Vassilakou war zuletzt mit Rücktrittsforderungen konfrontiert. Eine Gruppe um den grünen Klubchef in der Inneren Stadt und Heumarkt-Gegner der ersten Stunde, Alexander Hirschenhauser, hatte dazu einen Antrag angekündigt. Dass sich eine Mehrheit der grünen Basis gegen das Hochhausprojekt am Heumarkt ausgesprochen hatte, die grüne Stadtregierung das Vorhaben im Stadtsenat dann doch absegnete, heizte die schwelende Führungskrise erst richtig an.
Um den Kritikern den Wind aus den Segeln zu nehmen, verspricht die Wiener Parteispitze einen „Neubeginn“, dem eine Debatte „ohne Tabus und Scheuklappen“ vorangehen soll. Hinterfragt wird auch die basisdemokratische Listenerstellung, die auf Bundesebene zu den Verwerfungen mit Pilz geführt hatte. Insider gehen davon aus, dass Vassilakou nicht mit der baldigen Demontage rechnen muss. Dass sie im Jahr 2020 wieder als Spitzenkandidatin aufgestellt wird, scheint aber wenig wahrscheinlich zu sein.

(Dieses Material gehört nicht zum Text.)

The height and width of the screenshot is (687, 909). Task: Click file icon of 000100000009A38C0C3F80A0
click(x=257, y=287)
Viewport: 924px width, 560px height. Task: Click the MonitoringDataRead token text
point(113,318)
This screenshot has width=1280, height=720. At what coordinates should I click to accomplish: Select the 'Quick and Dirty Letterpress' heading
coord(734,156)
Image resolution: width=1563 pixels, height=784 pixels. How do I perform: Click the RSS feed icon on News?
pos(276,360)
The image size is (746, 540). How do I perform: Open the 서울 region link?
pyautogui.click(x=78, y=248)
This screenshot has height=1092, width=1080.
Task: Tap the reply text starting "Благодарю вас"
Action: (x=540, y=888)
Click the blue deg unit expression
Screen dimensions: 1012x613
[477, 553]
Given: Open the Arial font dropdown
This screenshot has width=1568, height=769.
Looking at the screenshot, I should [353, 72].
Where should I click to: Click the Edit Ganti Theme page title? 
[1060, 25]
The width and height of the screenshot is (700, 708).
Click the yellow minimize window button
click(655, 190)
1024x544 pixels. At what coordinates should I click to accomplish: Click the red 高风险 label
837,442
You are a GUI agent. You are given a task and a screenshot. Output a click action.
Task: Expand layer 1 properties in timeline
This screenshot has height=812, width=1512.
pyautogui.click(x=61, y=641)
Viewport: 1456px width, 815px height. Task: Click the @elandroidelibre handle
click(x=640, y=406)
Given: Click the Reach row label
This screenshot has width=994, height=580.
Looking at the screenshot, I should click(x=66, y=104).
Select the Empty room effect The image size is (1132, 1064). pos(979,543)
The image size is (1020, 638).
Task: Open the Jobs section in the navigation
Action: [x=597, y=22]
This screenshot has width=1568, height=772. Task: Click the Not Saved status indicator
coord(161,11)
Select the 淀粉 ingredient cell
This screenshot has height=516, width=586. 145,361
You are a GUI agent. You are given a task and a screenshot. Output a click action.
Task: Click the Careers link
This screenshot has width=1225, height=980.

Nervosität herrscht allerdings auch bei jenen vier grünen Landesorganisationen, die bereits im nächsten Jahr Wahlen zu schlagen haben. In allen vier Bundesländern droht den Grünen im Frühjahr 2018 ein Minus – in Salzburg, weil man 2013 mit 20,2 Prozent ein nie mehr zu wiederholendes Rekordergebnis einfuhr, in Kärnten wegen der internen Querelen. In Tirol und Niederösterreich liegt die Latte mit 12,6 und 8,1 Prozent besonders hoch.